Instructions to follow:
Rewrite the material from the line with "Where should I click to: Click" up to and including the line with "click(x=259, y=146)", swapping "pencil icon" for "gear icon" and leaving everything else unchanged.

Records to process:
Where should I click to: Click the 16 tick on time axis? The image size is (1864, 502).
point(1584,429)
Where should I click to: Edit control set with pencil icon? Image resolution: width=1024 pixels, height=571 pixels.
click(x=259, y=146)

==

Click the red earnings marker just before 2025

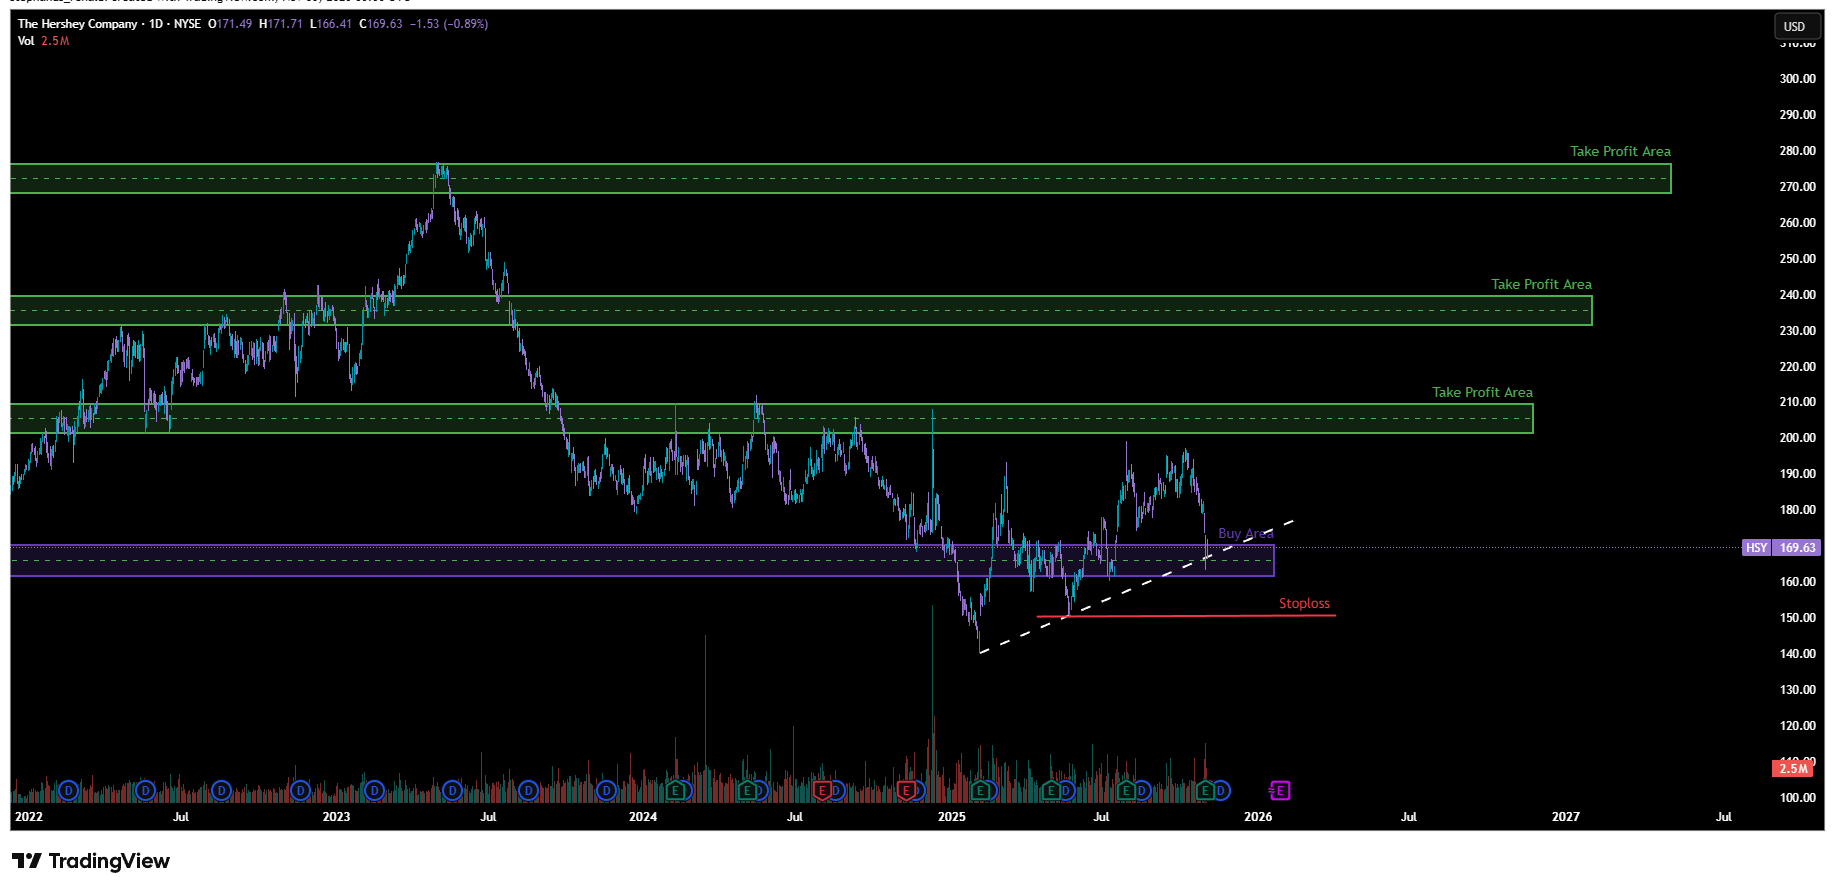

Response below:
Where should I click to: Click the 16 tick on time axis? The image size is (1864, 502).
point(1584,429)
Where should I click to: Edit control set with gear icon? Image resolution: width=1024 pixels, height=571 pixels.
click(x=259, y=146)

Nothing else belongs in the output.